» BRIEF
Turn every line of the listing below into a JSON list of strings, one string per line, leaving out blank lines.

begin RECORD SET

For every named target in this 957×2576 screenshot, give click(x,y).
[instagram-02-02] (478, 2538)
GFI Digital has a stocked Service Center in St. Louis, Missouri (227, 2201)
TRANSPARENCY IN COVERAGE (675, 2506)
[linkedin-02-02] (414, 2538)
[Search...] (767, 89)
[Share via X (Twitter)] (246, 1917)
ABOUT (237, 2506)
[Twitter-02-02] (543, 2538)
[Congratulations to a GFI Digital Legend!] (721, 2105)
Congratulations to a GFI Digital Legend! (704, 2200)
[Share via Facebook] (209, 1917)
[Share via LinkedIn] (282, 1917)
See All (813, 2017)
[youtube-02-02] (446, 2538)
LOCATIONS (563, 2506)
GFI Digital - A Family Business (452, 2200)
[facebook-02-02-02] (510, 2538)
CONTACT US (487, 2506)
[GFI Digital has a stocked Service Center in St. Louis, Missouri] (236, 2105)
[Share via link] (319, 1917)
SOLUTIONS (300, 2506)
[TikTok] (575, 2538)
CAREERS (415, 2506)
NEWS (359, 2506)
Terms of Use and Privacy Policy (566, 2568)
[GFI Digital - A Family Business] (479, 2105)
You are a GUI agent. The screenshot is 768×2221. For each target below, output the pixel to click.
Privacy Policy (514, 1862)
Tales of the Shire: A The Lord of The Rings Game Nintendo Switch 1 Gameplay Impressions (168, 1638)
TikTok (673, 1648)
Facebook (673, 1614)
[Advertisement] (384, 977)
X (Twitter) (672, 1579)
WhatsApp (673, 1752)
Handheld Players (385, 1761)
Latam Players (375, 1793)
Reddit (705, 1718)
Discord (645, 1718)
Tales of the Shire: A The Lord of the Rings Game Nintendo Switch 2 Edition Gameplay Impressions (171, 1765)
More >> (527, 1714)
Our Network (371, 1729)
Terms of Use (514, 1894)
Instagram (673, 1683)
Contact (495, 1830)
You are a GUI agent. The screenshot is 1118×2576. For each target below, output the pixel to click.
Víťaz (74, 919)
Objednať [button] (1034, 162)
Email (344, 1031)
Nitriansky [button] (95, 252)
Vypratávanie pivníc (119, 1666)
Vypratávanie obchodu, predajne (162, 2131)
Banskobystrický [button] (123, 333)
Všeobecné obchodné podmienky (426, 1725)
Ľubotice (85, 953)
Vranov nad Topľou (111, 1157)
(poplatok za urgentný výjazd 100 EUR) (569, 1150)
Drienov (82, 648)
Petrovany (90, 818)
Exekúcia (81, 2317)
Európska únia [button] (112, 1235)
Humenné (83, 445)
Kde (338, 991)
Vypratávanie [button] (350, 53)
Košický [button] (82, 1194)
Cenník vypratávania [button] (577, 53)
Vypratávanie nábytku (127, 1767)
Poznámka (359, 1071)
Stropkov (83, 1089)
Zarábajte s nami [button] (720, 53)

end RECORD SET

» RESULT
[
  "For every named target in this 957×2576 screenshot, give click(x,y).",
  "[instagram-02-02] (478, 2538)",
  "GFI Digital has a stocked Service Center in St. Louis, Missouri (227, 2201)",
  "TRANSPARENCY IN COVERAGE (675, 2506)",
  "[linkedin-02-02] (414, 2538)",
  "[Search...] (767, 89)",
  "[Share via X (Twitter)] (246, 1917)",
  "ABOUT (237, 2506)",
  "[Twitter-02-02] (543, 2538)",
  "[Congratulations to a GFI Digital Legend!] (721, 2105)",
  "Congratulations to a GFI Digital Legend! (704, 2200)",
  "[Share via Facebook] (209, 1917)",
  "[Share via LinkedIn] (282, 1917)",
  "See All (813, 2017)",
  "[youtube-02-02] (446, 2538)",
  "LOCATIONS (563, 2506)",
  "GFI Digital - A Family Business (452, 2200)",
  "[facebook-02-02-02] (510, 2538)",
  "CONTACT US (487, 2506)",
  "[GFI Digital has a stocked Service Center in St. Louis, Missouri] (236, 2105)",
  "[Share via link] (319, 1917)",
  "SOLUTIONS (300, 2506)",
  "[TikTok] (575, 2538)",
  "CAREERS (415, 2506)",
  "NEWS (359, 2506)",
  "Terms of Use and Privacy Policy (566, 2568)",
  "[GFI Digital - A Family Business] (479, 2105)",
  "You are a GUI agent. The screenshot is 768×2221. For each target below, output the pixel to click.",
  "Privacy Policy (514, 1862)",
  "Tales of the Shire: A The Lord of The Rings Game Nintendo Switch 1 Gameplay Impressions (168, 1638)",
  "TikTok (673, 1648)",
  "Facebook (673, 1614)",
  "[Advertisement] (384, 977)",
  "X (Twitter) (672, 1579)",
  "WhatsApp (673, 1752)",
  "Handheld Players (385, 1761)",
  "Latam Players (375, 1793)",
  "Reddit (705, 1718)",
  "Discord (645, 1718)",
  "Tales of the Shire: A The Lord of the Rings Game Nintendo Switch 2 Edition Gameplay Impressions (171, 1765)",
  "More >> (527, 1714)",
  "Our Network (371, 1729)",
  "Terms of Use (514, 1894)",
  "Instagram (673, 1683)",
  "Contact (495, 1830)",
  "You are a GUI agent. The screenshot is 1118×2576. For each target below, output the pixel to click.",
  "Víťaz (74, 919)",
  "Objednať [button] (1034, 162)",
  "Email (344, 1031)",
  "Nitriansky [button] (95, 252)",
  "Vypratávanie pivníc (119, 1666)",
  "Vypratávanie obchodu, predajne (162, 2131)",
  "Banskobystrický [button] (123, 333)",
  "Všeobecné obchodné podmienky (426, 1725)",
  "Ľubotice (85, 953)",
  "Vranov nad Topľou (111, 1157)",
  "(poplatok za urgentný výjazd 100 EUR) (569, 1150)",
  "Drienov (82, 648)",
  "Petrovany (90, 818)",
  "Exekúcia (81, 2317)",
  "Európska únia [button] (112, 1235)",
  "Humenné (83, 445)",
  "Kde (338, 991)",
  "Vypratávanie [button] (350, 53)",
  "Košický [button] (82, 1194)",
  "Cenník vypratávania [button] (577, 53)",
  "Vypratávanie nábytku (127, 1767)",
  "Poznámka (359, 1071)",
  "Stropkov (83, 1089)",
  "Zarábajte s nami [button] (720, 53)"
]